Exercise prompt: Set down exactly each line of the entries below, beginning at the one that contains "PRICE - MASSAGE THERAPY [link] (117, 46)" and ending at the last, and no others.

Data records
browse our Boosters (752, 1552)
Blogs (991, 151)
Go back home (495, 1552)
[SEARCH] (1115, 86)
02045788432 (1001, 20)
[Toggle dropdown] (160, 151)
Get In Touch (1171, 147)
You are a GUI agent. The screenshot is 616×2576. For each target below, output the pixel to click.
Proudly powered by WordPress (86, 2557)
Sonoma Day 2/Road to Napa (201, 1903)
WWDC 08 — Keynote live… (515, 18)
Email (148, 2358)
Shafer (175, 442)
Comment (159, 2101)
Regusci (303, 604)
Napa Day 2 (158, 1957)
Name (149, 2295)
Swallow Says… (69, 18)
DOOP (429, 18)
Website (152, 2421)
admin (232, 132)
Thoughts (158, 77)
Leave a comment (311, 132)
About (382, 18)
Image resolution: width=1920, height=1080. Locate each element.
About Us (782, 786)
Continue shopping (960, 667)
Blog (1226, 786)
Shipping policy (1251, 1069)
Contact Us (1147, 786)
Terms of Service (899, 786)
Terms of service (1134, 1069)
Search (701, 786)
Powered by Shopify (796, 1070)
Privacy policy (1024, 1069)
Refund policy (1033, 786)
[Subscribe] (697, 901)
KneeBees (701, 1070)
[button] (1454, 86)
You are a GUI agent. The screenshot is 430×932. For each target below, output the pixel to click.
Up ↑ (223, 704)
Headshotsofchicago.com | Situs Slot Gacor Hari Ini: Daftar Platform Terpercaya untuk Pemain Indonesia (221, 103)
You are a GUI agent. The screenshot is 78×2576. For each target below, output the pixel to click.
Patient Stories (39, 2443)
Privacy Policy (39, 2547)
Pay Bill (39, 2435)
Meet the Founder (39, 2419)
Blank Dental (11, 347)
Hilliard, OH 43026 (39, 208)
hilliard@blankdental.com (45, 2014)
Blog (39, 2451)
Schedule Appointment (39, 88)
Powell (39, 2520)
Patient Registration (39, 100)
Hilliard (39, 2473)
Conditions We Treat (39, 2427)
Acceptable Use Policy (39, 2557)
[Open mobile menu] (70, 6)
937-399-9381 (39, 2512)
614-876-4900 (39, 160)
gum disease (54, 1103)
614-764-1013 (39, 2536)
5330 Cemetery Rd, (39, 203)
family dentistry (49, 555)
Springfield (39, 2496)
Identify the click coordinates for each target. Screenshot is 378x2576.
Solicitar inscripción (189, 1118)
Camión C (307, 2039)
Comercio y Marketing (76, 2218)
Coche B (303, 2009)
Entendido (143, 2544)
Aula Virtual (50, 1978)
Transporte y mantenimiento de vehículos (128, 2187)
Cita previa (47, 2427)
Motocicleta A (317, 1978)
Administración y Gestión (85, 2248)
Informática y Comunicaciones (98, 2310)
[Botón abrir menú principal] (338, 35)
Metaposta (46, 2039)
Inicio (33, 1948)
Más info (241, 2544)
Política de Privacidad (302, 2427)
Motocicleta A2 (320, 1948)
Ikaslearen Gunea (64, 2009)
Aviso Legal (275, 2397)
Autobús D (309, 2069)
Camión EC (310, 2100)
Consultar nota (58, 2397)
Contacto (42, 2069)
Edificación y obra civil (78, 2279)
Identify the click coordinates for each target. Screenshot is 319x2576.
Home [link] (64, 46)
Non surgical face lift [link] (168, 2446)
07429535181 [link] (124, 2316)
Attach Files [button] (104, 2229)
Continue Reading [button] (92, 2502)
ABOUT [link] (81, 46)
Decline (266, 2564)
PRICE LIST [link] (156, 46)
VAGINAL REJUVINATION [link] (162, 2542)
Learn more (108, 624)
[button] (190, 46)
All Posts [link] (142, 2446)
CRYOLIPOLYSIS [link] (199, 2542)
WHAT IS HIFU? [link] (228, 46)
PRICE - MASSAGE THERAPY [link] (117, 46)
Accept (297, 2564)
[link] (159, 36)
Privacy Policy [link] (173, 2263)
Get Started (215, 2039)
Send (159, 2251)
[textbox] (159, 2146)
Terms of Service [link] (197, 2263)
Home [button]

Task output:
PRICE - MASSAGE THERAPY [link] (117, 46)
Accept (297, 2564)
[link] (159, 36)
Privacy Policy [link] (173, 2263)
Get Started (215, 2039)
Send (159, 2251)
[textbox] (159, 2146)
Terms of Service [link] (197, 2263)
Home [button]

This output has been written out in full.